Termosifoni: come pulirli all'interno e all'esterno

Termosifoni: come pulirli all'interno e all'esterno

La cura e la pulizia dei termosifoni sono una pratica molto importante per garantire un ottimo stato nel tempo e un funzionamento ottimale, vediamo insieme come pulire e come manutenere i termosifoni nel modo migliore.

Termosifoni: caratteristiche e funzionamento

Il termosifone, chiamato anche calorifero, è un radiatore istallato nelle singole abitazioni di una casa. La sua funzione principale è quella di riscaldare l'ambiente interno, ma anche di eliminare l'umidità e garantire la circolazione di un'aria più salubre. In commercio ne esistono di tantissimi tipi che si differenziano per stile, materiali e strutture. Per quanto riguarda i materiali possiamo differenziare quelli in ghisa, in alluminio e in metallo. I termosifoni presenti in un'abitazione possono essere montati seguendo due modalità diverse. Esiste l'installazione in parallelo dove l'acqua calda entra nella parte in alto del termosifone e l'acqua fredda esce nella parte più in basso: in questo caso sono necessarie due valvole opposte, una in alto e l'altra in basso. La seconda opzione è l'installazione in serie che prevede una sola valvola per l'entrata dell'acqua calda e l'uscita di quella fredda.

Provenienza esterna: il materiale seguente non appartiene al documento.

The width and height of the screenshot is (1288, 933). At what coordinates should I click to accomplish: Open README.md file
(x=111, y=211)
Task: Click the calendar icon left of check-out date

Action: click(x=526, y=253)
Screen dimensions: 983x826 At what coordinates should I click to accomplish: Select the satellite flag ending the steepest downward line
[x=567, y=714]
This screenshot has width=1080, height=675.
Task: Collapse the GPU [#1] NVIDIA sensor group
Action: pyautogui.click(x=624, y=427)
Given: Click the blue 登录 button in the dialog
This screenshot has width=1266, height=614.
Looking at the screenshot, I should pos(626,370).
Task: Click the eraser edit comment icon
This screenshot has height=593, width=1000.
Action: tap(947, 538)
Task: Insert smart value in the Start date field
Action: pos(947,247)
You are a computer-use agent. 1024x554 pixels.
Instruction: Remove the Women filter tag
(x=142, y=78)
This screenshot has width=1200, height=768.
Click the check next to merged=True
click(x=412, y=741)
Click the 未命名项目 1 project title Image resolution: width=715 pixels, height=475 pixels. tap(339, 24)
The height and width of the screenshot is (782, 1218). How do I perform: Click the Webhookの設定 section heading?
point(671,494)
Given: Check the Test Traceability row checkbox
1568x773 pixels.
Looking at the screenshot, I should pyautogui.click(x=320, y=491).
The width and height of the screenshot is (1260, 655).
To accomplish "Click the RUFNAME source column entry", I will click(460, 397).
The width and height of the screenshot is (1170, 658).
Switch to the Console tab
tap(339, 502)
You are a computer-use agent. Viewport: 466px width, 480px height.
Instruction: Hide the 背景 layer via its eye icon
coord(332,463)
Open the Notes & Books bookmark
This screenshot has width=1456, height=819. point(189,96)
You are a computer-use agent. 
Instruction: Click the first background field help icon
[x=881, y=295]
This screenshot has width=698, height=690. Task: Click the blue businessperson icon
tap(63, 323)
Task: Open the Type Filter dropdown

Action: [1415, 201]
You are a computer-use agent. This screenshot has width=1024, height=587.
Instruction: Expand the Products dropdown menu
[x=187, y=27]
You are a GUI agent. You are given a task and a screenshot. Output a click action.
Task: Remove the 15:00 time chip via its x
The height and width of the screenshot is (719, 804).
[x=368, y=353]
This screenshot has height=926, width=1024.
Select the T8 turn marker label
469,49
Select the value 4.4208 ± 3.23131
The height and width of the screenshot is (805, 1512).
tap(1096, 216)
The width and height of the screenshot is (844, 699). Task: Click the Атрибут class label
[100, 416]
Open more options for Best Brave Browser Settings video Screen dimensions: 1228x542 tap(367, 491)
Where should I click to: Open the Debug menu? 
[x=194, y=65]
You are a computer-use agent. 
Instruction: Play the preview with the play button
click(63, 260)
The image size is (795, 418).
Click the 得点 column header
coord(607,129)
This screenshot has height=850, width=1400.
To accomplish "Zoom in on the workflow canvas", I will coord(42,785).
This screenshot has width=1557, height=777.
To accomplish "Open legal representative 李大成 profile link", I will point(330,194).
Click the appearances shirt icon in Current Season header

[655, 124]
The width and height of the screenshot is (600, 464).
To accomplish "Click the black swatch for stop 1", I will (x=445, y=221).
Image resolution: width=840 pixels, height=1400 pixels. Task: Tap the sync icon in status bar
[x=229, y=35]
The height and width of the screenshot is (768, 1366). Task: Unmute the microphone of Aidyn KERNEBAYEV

Termosifoni: pulizia e manutenzione

La pulizia e la manutenzione dei termosifoni è fondamentale, soprattutto in vista dell'inverno e quindi della loro accensione quotidiana. Ciò è importante innanzitutto per il loro corretto funzionamento, in quanto con poche accortezze è possibile preservare l'efficienza energetica dell'impianto di riscaldamento riducendo di molto anche i costi in bolletta.

La pulizia dei termosifoni permette anche di mantenere in casa un'aria più salubre prevenendo la diffusione di germi e batteri i quali sono spesso causa di raffreddori e tossi indesiderate. Ricordiamo che la pulizia esterna dei termosifoni può essere effettuata anche quotidianamente mentre, per quanto riguarda quella interna, è importante che i caloriferi siano spenti e freddi quindi sono consigliabili i periodi primaverili e autunnali.

Pulizia interna dei termosifoni: come effettuarla

La pulizia interna dei termosifoni implica non solo la detersione e l'igienizzazione dell'impianto, ma è necessaria per evitare malfunzionamenti ed eliminare le cosiddette bolle d'aria. La procedura è abbastanza semplice e prevede poche semplici mosse:

  • posizionare alcuni fogli di giornale sotto lo sfiato del calorifero;

  • posizionare una bacinella in corrispondenza dello sfiato;

  • aprire la valvola di sfiato con una pinza o una chiave apposita così da far defluire tutta l'acqua sporca ed eliminare, contemporaneamente, le eventuali bolle d'aria;

  • richiudere la valvola quando termina lo sfiato.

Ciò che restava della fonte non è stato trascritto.